# [Directions for this task]
All lines of the records below that contain the word "title" must be listed.

(Collected data)

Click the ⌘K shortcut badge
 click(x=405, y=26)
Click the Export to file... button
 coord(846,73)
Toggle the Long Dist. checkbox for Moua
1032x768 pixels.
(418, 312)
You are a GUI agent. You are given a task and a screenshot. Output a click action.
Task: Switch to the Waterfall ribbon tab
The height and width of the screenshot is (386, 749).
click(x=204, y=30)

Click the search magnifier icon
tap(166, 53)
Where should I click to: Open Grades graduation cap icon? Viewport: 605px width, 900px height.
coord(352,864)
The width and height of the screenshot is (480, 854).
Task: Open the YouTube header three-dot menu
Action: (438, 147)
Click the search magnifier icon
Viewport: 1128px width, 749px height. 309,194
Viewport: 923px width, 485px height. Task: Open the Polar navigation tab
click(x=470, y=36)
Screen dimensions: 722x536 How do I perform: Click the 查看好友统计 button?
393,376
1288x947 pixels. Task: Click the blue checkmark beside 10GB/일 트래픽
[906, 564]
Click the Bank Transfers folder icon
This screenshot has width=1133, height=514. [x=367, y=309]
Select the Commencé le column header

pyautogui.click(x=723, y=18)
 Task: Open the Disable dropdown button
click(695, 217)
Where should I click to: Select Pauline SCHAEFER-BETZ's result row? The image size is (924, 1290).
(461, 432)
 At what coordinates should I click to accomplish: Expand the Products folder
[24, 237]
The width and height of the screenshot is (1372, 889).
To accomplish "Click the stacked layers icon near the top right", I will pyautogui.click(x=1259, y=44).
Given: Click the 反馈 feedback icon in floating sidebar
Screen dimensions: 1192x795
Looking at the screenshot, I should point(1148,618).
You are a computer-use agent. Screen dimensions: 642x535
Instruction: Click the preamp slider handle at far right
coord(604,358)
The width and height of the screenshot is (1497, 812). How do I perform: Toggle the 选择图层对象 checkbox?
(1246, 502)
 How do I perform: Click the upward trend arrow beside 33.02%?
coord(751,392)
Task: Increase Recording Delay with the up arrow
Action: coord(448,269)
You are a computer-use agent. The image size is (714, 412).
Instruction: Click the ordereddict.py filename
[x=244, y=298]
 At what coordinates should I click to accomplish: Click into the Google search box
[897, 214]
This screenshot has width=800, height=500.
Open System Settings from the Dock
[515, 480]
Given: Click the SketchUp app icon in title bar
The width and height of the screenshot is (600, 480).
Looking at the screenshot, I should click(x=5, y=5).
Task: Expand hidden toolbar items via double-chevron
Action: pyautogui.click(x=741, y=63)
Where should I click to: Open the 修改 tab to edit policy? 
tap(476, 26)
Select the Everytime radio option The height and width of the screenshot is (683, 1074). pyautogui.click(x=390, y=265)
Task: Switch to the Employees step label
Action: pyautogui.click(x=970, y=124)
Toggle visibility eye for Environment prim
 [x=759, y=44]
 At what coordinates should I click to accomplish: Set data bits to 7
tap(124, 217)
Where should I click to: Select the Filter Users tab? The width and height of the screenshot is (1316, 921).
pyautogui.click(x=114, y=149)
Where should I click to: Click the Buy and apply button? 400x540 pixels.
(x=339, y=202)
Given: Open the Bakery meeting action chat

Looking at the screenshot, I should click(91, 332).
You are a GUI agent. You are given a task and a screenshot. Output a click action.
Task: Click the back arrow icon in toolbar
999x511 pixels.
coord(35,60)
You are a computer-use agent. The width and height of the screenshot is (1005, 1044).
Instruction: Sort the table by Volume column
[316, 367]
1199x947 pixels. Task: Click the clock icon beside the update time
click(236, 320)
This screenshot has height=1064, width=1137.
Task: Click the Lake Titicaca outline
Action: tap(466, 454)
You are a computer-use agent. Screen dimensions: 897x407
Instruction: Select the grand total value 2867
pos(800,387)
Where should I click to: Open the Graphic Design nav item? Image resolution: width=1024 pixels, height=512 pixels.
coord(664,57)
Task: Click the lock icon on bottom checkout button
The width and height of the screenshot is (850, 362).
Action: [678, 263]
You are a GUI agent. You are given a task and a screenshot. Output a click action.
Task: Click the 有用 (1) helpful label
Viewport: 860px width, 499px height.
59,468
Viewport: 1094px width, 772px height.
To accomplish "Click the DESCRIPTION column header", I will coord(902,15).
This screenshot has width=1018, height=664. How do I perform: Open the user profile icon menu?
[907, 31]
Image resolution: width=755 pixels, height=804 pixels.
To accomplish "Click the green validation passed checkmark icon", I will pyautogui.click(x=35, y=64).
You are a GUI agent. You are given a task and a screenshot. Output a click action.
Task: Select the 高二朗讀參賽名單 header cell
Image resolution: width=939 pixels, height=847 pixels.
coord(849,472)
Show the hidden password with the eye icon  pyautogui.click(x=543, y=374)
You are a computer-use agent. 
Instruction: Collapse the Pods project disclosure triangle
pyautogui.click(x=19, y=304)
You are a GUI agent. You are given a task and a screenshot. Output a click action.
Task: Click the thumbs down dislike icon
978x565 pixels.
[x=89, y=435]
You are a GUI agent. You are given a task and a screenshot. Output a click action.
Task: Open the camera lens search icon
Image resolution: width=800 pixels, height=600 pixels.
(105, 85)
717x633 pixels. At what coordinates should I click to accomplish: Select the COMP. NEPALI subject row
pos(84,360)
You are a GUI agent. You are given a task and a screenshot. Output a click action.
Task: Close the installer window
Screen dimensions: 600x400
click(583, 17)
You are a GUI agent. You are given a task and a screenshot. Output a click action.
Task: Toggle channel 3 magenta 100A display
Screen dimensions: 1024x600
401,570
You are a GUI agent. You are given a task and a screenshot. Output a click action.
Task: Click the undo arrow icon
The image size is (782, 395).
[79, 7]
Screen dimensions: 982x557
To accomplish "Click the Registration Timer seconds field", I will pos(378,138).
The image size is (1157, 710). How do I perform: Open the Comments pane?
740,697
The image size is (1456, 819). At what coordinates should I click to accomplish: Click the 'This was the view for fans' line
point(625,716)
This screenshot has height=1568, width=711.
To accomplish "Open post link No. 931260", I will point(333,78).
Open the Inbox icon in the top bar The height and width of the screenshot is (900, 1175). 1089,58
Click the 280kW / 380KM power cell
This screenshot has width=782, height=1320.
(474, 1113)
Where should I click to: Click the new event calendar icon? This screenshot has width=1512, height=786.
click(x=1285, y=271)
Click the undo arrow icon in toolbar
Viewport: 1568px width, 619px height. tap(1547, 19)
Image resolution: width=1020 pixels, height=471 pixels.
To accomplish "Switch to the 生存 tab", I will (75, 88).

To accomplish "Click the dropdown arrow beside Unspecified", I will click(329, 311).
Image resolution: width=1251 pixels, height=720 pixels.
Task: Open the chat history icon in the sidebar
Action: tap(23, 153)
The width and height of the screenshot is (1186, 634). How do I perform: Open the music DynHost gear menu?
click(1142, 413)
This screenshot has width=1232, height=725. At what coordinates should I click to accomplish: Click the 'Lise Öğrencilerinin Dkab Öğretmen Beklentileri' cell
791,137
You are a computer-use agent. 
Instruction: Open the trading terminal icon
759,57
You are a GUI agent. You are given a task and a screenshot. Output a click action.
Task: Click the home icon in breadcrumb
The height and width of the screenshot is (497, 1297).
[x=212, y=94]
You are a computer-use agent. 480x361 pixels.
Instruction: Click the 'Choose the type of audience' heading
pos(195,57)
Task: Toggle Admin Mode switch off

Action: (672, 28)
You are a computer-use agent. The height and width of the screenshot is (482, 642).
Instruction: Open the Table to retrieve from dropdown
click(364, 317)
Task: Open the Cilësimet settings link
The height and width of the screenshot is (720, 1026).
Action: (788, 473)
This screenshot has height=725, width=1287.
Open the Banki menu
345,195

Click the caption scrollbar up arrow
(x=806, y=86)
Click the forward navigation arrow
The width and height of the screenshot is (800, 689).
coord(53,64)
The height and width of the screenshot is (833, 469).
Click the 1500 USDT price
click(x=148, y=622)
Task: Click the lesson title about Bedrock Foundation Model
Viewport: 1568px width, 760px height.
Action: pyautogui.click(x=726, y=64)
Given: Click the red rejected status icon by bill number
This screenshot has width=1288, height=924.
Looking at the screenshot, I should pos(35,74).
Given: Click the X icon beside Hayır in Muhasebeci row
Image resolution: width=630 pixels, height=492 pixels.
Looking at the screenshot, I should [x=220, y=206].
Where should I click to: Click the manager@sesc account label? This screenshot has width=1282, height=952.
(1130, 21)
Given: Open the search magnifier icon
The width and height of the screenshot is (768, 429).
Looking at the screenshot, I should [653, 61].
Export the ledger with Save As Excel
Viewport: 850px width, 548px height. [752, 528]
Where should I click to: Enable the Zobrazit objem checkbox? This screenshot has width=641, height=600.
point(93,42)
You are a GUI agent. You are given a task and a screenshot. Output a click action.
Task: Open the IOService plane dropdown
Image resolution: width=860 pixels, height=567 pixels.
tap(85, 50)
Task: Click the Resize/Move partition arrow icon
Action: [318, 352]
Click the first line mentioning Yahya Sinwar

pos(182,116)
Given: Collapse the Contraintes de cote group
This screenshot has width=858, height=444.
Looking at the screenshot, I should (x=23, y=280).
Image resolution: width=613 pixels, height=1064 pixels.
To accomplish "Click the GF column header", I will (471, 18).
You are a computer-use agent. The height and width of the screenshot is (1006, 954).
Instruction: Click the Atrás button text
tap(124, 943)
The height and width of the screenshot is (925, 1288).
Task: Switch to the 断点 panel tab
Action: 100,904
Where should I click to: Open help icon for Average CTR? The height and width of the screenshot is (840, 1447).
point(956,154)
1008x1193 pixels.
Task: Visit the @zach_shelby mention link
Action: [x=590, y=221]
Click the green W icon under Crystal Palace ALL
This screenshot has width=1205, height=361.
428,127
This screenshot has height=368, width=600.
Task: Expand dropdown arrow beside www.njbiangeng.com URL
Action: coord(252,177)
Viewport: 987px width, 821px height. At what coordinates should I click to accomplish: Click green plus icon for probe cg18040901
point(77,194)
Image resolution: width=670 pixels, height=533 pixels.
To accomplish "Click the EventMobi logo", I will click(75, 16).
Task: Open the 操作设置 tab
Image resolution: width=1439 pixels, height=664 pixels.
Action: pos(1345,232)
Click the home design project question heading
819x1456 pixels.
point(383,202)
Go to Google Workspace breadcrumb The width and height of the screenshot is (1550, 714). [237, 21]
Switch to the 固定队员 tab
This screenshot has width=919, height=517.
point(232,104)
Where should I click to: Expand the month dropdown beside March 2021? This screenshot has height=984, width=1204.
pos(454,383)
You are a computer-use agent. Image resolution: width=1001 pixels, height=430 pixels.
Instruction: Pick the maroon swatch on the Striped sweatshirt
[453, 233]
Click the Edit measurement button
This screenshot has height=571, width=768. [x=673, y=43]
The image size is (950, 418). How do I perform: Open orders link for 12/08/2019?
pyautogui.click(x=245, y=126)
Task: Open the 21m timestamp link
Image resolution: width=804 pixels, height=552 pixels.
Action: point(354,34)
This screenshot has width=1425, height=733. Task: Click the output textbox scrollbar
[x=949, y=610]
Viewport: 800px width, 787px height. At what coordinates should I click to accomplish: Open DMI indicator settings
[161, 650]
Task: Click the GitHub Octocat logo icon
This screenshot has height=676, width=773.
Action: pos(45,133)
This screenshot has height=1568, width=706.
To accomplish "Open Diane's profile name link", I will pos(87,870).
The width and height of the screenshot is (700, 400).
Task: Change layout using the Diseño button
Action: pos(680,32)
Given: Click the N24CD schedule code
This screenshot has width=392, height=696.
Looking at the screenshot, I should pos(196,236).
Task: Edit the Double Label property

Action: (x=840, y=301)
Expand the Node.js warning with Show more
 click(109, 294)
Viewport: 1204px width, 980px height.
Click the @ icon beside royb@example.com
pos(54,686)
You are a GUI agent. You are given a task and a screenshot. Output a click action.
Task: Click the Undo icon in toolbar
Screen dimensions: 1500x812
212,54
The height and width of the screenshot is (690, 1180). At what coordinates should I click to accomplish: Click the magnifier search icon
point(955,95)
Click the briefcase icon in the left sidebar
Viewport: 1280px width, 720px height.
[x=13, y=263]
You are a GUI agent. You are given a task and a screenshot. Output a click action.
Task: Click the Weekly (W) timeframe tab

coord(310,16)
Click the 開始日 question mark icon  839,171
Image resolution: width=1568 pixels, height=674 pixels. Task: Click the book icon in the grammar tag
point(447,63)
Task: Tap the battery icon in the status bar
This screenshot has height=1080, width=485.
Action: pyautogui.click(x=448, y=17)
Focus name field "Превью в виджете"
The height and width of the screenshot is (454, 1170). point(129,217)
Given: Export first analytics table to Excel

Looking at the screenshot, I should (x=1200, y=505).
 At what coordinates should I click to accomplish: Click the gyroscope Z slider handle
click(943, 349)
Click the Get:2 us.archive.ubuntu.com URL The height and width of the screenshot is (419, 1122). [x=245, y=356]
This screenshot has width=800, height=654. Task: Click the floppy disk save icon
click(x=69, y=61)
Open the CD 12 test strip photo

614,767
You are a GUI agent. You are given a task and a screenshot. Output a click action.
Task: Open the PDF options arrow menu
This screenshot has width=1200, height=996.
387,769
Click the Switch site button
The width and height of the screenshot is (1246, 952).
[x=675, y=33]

# [Answer section]
Given: Click the SketchUp app icon in title bar
Task: Click the lesson title about Bedrock Foundation Model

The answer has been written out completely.